Unix processes are instances of an executed program. UNIX, being a multi task operating system handles thousands of processes at a time. We are able to check on what processes are currently running by typing ps at the UNIX prompt. Depending on the options used with the ps command, we can see different outcomes such as $ps -ef | more. This will list all the processes in the system. Some items you might see using the ps command are PID which is the process ID number, TT or TTY shows the controlling terminal for the process. If there is no controlling terminal then a question mark is used.
o - Process is running on a processor
s – Sleeping: process is waiting for an event to complete
r - run-able: process is on run queue.
z - Zombie state: process terminated and parent not waiting. t - Process is stopped, either by a job control signal or because it is being traced.
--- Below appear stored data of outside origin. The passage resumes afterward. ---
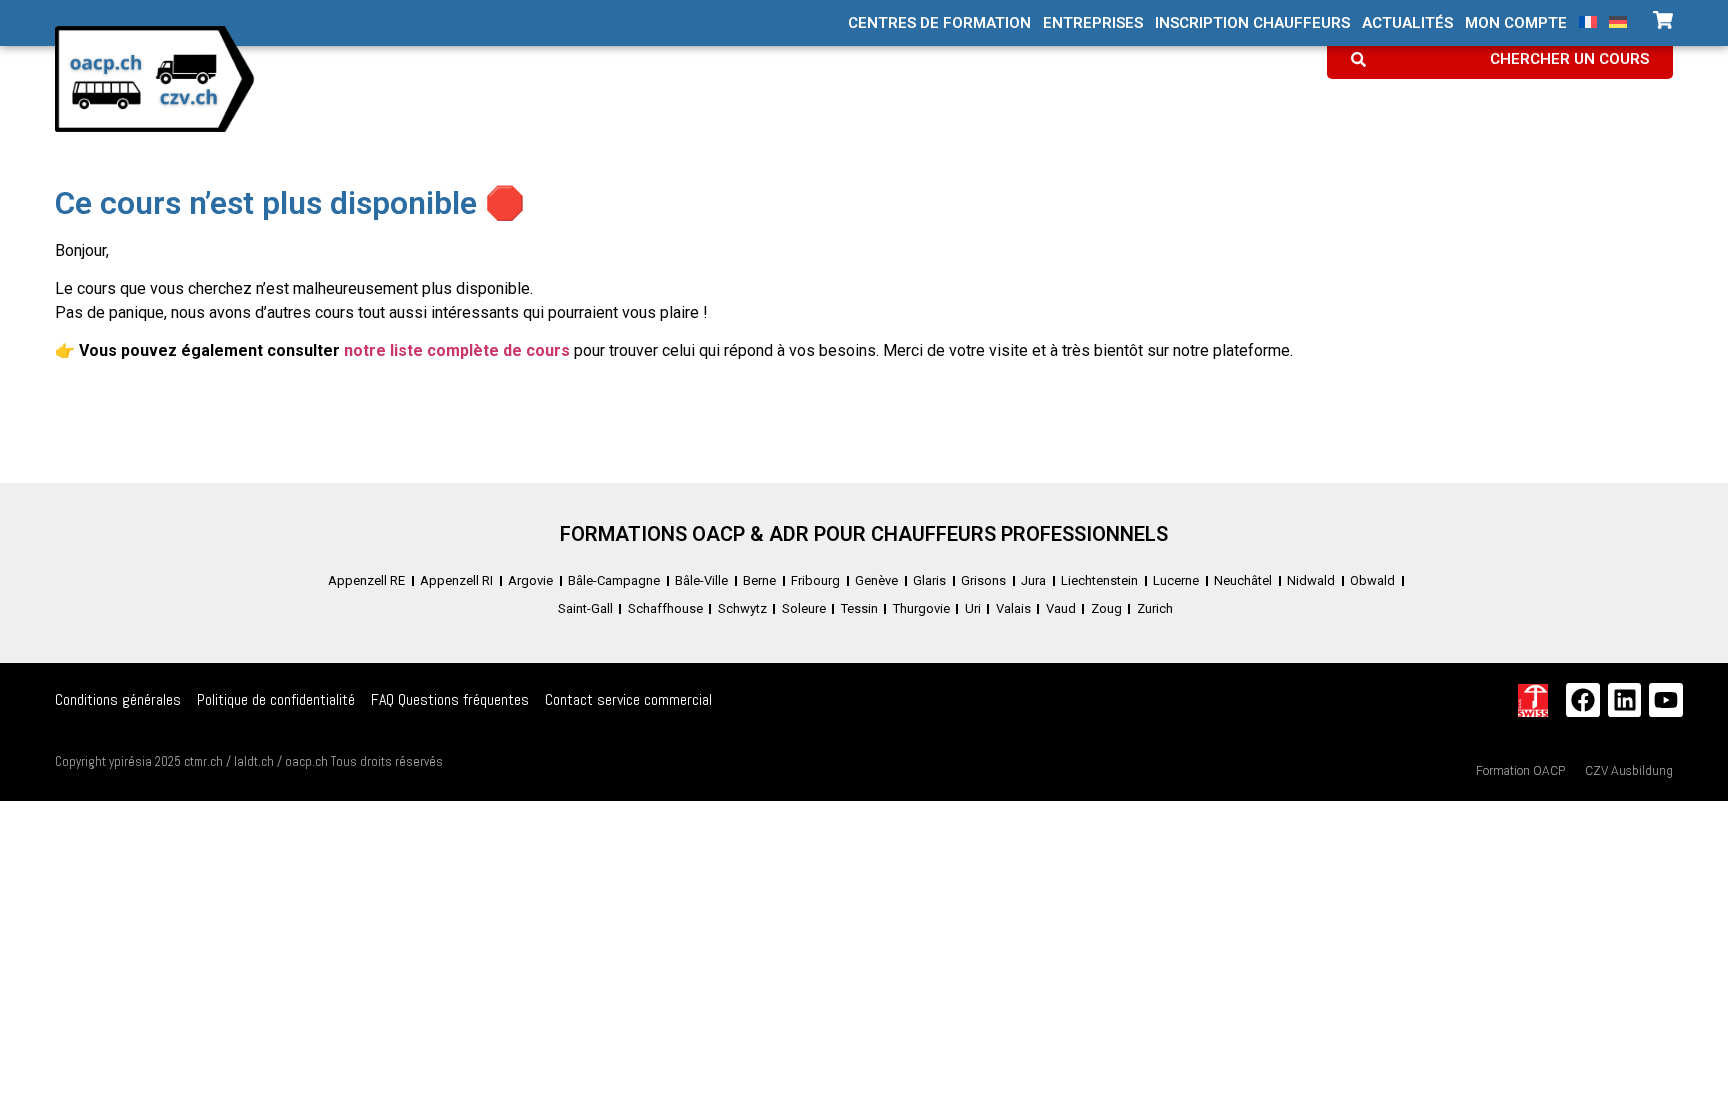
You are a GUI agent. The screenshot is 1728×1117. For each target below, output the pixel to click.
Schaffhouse (665, 608)
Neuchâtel (1243, 580)
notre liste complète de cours (457, 350)
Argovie (530, 580)
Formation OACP (1520, 771)
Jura (1033, 580)
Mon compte (1516, 23)
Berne (759, 580)
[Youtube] (1666, 700)
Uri (973, 608)
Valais (1013, 608)
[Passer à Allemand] (1618, 22)
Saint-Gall (585, 608)
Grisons (983, 580)
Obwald (1372, 580)
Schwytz (742, 608)
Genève (876, 580)
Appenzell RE (366, 580)
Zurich (1155, 608)
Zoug (1106, 608)
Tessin (859, 608)
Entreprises (1093, 23)
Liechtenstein (1099, 580)
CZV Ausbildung (1629, 771)
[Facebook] (1583, 700)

To kill a process you could type kill 101. The '101' would be the pid (process ID) number. If the process gets hung and doesn’t listen to this kill command, you can also type kill -9 101. The -9 pulls the plug, this command is not recommended because it can leave some locked files or child processes behind. Kill -l provides a quick look at available signals, names and pid's
Job control is the process of running job processes in your current shell, in your current login session. There are several shell commands you can use to manipulate these jobs even though you close your session or current shell. Jobs may continue to run. This is why there are commands to manipulate any process you might have left behind.
You can start a job in either the foreground or background. If you run a job in the background and then close your current shell, you cannot bring that job back to the foreground. But, that background job can continue to produce output to a file
To start a job in the foreground, type in the command at the UNIX prompt and hit return. There are two ways to start a job in the...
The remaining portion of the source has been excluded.